DATASET CONTENT Block Start

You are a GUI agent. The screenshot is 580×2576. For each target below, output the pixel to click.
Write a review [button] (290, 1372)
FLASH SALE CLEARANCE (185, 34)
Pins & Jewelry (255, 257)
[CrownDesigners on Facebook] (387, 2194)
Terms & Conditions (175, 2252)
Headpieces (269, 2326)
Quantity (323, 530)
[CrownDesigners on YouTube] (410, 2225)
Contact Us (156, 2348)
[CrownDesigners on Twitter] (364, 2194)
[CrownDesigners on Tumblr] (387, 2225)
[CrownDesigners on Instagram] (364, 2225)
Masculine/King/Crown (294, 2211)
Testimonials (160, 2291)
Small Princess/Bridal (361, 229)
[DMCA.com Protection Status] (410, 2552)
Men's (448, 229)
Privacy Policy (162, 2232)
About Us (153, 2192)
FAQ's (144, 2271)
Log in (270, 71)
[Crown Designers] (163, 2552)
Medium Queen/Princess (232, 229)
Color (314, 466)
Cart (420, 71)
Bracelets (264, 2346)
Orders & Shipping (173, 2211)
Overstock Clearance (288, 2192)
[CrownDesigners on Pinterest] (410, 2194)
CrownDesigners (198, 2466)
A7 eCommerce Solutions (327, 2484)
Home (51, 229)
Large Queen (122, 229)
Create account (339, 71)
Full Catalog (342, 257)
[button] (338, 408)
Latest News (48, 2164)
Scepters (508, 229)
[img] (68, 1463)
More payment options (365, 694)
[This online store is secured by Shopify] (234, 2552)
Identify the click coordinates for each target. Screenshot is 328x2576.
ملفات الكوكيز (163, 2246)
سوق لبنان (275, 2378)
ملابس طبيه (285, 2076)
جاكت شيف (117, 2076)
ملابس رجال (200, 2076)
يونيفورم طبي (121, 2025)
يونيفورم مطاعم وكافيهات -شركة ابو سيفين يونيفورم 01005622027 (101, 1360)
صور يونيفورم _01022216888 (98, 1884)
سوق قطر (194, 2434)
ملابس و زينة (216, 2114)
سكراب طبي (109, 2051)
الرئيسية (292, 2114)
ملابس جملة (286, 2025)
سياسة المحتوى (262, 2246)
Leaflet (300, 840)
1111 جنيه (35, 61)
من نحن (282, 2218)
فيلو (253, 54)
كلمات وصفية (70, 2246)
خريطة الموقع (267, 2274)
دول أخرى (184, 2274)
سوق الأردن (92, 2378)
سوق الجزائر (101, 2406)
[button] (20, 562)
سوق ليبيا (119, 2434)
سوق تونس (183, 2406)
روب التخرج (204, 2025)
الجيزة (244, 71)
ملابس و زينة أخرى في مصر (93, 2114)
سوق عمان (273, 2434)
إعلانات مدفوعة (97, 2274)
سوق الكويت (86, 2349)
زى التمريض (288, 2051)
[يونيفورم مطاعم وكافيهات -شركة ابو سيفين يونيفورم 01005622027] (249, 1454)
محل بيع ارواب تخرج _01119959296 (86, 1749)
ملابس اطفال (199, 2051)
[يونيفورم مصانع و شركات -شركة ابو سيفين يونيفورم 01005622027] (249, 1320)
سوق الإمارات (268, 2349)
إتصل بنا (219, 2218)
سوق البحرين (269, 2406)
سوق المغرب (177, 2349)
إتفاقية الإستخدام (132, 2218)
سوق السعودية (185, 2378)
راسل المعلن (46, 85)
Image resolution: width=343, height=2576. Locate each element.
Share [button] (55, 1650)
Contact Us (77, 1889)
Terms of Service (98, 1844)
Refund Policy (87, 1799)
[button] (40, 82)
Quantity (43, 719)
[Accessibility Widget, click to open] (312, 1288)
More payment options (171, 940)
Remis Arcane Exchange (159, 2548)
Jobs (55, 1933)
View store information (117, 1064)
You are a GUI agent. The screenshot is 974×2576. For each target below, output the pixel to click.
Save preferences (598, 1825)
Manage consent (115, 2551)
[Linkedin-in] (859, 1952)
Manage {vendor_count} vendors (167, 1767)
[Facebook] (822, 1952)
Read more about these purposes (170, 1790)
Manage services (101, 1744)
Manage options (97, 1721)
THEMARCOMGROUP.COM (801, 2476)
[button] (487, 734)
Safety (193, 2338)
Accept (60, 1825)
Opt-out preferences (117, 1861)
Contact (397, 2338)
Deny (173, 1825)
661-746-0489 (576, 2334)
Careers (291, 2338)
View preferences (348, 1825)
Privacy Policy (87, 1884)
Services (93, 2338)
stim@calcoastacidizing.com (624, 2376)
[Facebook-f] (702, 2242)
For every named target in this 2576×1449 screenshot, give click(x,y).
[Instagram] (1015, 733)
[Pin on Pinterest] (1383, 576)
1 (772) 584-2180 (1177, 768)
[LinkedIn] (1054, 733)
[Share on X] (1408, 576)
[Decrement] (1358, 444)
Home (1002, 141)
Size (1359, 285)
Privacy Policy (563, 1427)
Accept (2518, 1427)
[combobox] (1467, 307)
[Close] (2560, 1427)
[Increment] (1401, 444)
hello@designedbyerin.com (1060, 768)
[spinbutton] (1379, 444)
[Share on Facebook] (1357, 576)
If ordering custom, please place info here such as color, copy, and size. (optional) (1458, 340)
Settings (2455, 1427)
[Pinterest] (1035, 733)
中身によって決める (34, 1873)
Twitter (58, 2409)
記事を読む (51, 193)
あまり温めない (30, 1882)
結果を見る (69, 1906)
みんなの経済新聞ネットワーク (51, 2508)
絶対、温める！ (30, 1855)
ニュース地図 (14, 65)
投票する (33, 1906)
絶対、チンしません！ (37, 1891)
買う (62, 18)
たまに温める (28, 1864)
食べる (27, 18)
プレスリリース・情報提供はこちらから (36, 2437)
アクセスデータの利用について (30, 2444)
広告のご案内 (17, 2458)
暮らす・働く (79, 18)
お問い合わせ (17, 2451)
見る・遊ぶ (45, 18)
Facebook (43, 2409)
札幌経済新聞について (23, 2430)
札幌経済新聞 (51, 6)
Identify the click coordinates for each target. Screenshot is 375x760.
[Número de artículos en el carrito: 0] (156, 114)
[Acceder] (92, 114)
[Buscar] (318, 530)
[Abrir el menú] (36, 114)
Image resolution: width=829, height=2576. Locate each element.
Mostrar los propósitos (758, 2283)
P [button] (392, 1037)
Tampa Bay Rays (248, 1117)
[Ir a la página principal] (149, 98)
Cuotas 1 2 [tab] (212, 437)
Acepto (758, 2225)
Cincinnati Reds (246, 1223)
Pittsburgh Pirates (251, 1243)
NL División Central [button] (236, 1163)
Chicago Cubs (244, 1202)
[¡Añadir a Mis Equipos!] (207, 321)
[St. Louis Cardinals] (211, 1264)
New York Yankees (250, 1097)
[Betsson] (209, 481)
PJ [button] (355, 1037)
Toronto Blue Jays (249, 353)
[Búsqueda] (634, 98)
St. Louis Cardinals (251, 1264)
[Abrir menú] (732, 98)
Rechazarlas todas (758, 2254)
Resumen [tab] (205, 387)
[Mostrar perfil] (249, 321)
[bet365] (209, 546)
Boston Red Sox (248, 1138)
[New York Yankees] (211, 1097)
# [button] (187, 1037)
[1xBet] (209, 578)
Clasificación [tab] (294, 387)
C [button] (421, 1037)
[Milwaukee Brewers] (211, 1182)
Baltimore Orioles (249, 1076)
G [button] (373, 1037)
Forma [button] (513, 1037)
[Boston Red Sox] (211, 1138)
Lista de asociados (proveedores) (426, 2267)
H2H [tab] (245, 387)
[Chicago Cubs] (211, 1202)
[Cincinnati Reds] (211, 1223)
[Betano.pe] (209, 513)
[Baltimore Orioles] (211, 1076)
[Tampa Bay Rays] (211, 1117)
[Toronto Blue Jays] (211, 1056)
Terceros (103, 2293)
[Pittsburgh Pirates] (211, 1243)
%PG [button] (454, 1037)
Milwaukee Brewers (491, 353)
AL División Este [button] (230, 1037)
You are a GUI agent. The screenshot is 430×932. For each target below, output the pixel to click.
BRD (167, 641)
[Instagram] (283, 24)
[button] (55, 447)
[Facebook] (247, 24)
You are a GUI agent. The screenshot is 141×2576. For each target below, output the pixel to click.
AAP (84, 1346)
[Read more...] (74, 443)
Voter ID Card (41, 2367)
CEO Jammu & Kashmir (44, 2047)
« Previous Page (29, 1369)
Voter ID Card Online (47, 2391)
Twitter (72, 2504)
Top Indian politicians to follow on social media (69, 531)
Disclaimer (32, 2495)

DATASET CONTENT Block End

INSTRUCTIONS FOR THE TASK
From the beginning of the listing above down to the line with "Screenshot is 328x2576.", every line should be restated exactly.

SOLUTION
You are a GUI agent. The screenshot is 580×2576. For each target below, output the pixel to click.
Write a review [button] (290, 1372)
FLASH SALE CLEARANCE (185, 34)
Pins & Jewelry (255, 257)
[CrownDesigners on Facebook] (387, 2194)
Terms & Conditions (175, 2252)
Headpieces (269, 2326)
Quantity (323, 530)
[CrownDesigners on YouTube] (410, 2225)
Contact Us (156, 2348)
[CrownDesigners on Twitter] (364, 2194)
[CrownDesigners on Tumblr] (387, 2225)
[CrownDesigners on Instagram] (364, 2225)
Masculine/King/Crown (294, 2211)
Testimonials (160, 2291)
Small Princess/Bridal (361, 229)
[DMCA.com Protection Status] (410, 2552)
Men's (448, 229)
Privacy Policy (162, 2232)
About Us (153, 2192)
FAQ's (144, 2271)
Log in (270, 71)
[Crown Designers] (163, 2552)
Medium Queen/Princess (232, 229)
Color (314, 466)
Cart (420, 71)
Bracelets (264, 2346)
Orders & Shipping (173, 2211)
Overstock Clearance (288, 2192)
[CrownDesigners on Pinterest] (410, 2194)
CrownDesigners (198, 2466)
A7 eCommerce Solutions (327, 2484)
Home (51, 229)
Large Queen (122, 229)
Create account (339, 71)
Full Catalog (342, 257)
[button] (338, 408)
Latest News (48, 2164)
Scepters (508, 229)
[img] (68, 1463)
More payment options (365, 694)
[This online store is secured by Shopify] (234, 2552)
Identify the click coordinates for each target. Screenshot is 328x2576.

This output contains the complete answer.